## Document

International Trends

Food regulations are changing all around the globe and we’re keeping an eye on international policies that may impact your business. Click here to discover more about 3 impactful changes – USA Menu Labelling, Ireland Sugar Tax and WHO Marketing to Kids. Contact us to discuss more about these emerging trends and the connection to your business and health and wellness.

  1. USA Menu labelling goes national
Menu labelling usa N4NN news May 2018
(Image source: FDA.GOV)

USDA’s menu labelling has reached the compliance deadline.  As of May 7, 2018 USA consumers now have access to calorie and nutrition information in restaurants and similar retail food establishments that are part of a chain with 20 or more locations. This information inspired competition among producers to formulate food in ways that make it more healthful. In 2017, Ontario became the first province in Canada to include mandatory menu labelling of calories. What’s your plan to leverage the power of food? Are you using science-based attributes to make your foods healthier? We are Registered Dietitians who can help!

Source: US Food & Drug Administration, Menu Labeling Requirements and Marion Nestle PhD www.foodpolitics.com

  1. Ireland’s new sugar tax on soft drinks takes effect May 1st.
sugar tax N4NN news May 2018
(Image source Independent ie Newsdesk)

 

Irish consumers are now seeing that high-sugar drinks have become more expensive under the Sugar Sweetened Drinks Tax. The 16c tax applies to water or juice-based drinks with between 5-8g of sugar per 100ml. The soft drinks tax rises to 24c per litre for varieties with more than 8g of sugar.

The tax only applies to water and juice-based drinks with added sugar. Fruit juices and dairy products are exempt from the tax on the ground that they offer some nutritional value.

## Data lines
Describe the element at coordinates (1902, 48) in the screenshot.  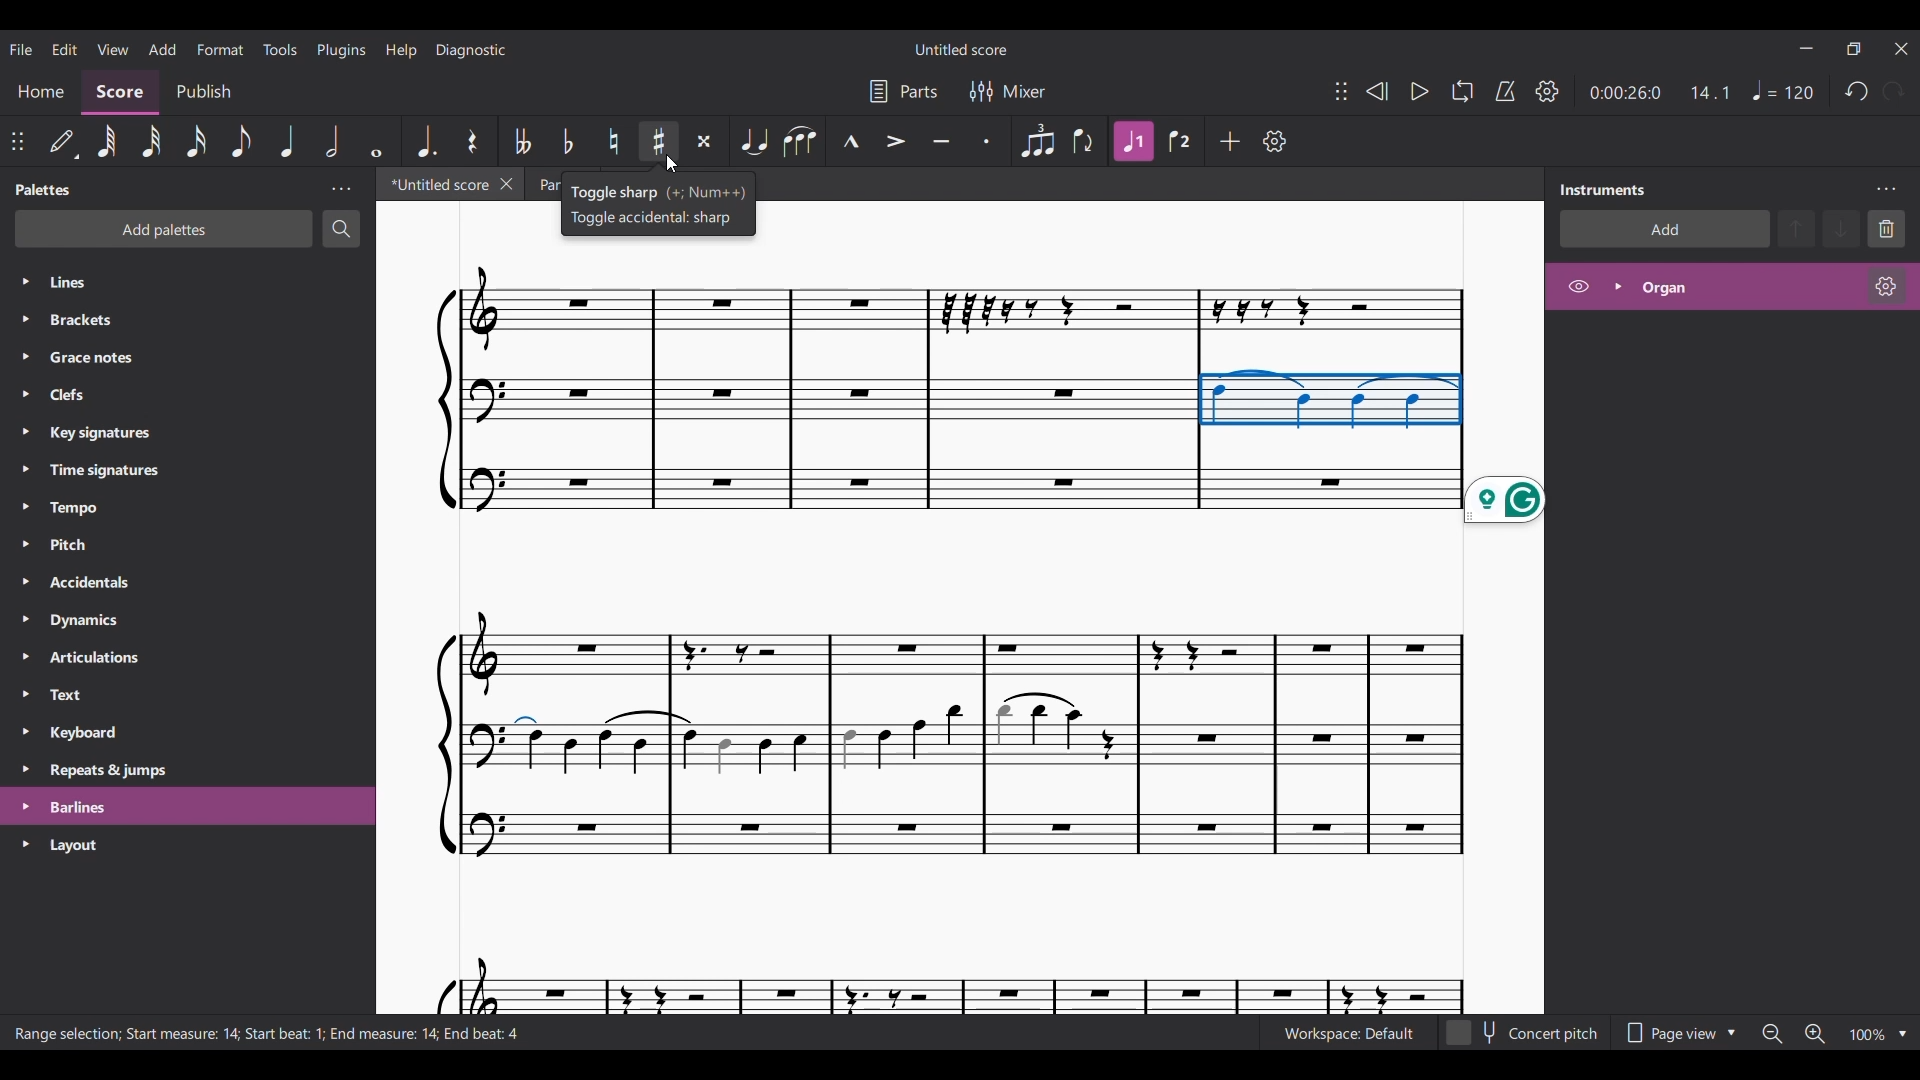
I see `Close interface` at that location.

## Tasks
**a)** According to the international trends page, as of what date do USA consumers have access to calorie and nutrition information in chain restaurants?
**b)** Please print the part of the international trends page that opens with the words containing "Food regulations are" and closes with "(Image source: FDA.GOV)".
**c)** Write what comes next in the international trends page, starting after its last sentence.

## Outputs
**a)** May 7, 2018

**b)**
Food regulations are changing all around the globe and we’re keeping an eye on international policies that may impact your business. Click here to discover more about 3 impactful changes – USA Menu Labelling, Ireland Sugar Tax and WHO Marketing to Kids. Contact us to discuss more about these emerging trends and the connection to your business and health and wellness.

  1. USA Menu labelling goes national
Menu labelling usa N4NN news May 2018
(Image source: FDA.GOV)

**c)**
Regulators expect soft drinks companies will reformulate their products in order to avoid the tax. The move has been welcomed by the Irish Heart Foundation.  It is hoped the sugar tax will play an important role in tackling Ireland’s obesity crisis, with one in four Irish children currently overweight or obese.

Back here at home, the North West Territories is considering a sugary drink tax in 2018-2019.

Source: Independent.ie Newsdesk

  1. UN WHO weighs in against Marketing to kids

WHO M2K N4NN news May 2018 M2K N4NN news May 2018
(Image source:WHO.org & Nutrition for NON Nutritionists)

UN health officials consider plan to ‘outlaw’ fast food giants from charitable work with kids says a memo reported in the news. UK media says WHO calls for ‘stringent regulation’ to block firms, such as KFC and McDonalds from marketing fast food to under the age of 18. This report is consistent with published WHO workplan to end childhood obesity. This implementation plan included tackling the marketing of unhealthy foods and non-alcoholic beverages to children. The Commission advised to adopt, and implement effective measures, such as legislation or regulation, to restrict the marketing of foods and non-alcoholic beverages to children and thereby reduce the exposure of children and adolescents to such marketing.

Marketing to Kids (M2K) is a key issue in Canada too. On May 1, 2018, the House of Commons Standing Committee on Health proposed to reduce the age of restriction to under age 13 (from under age 17). Final regulations are expected to be released in June.

Source: WHO Executive Board 140th session, Steve Hawkes, Deputy Political Editor The SUN(UK)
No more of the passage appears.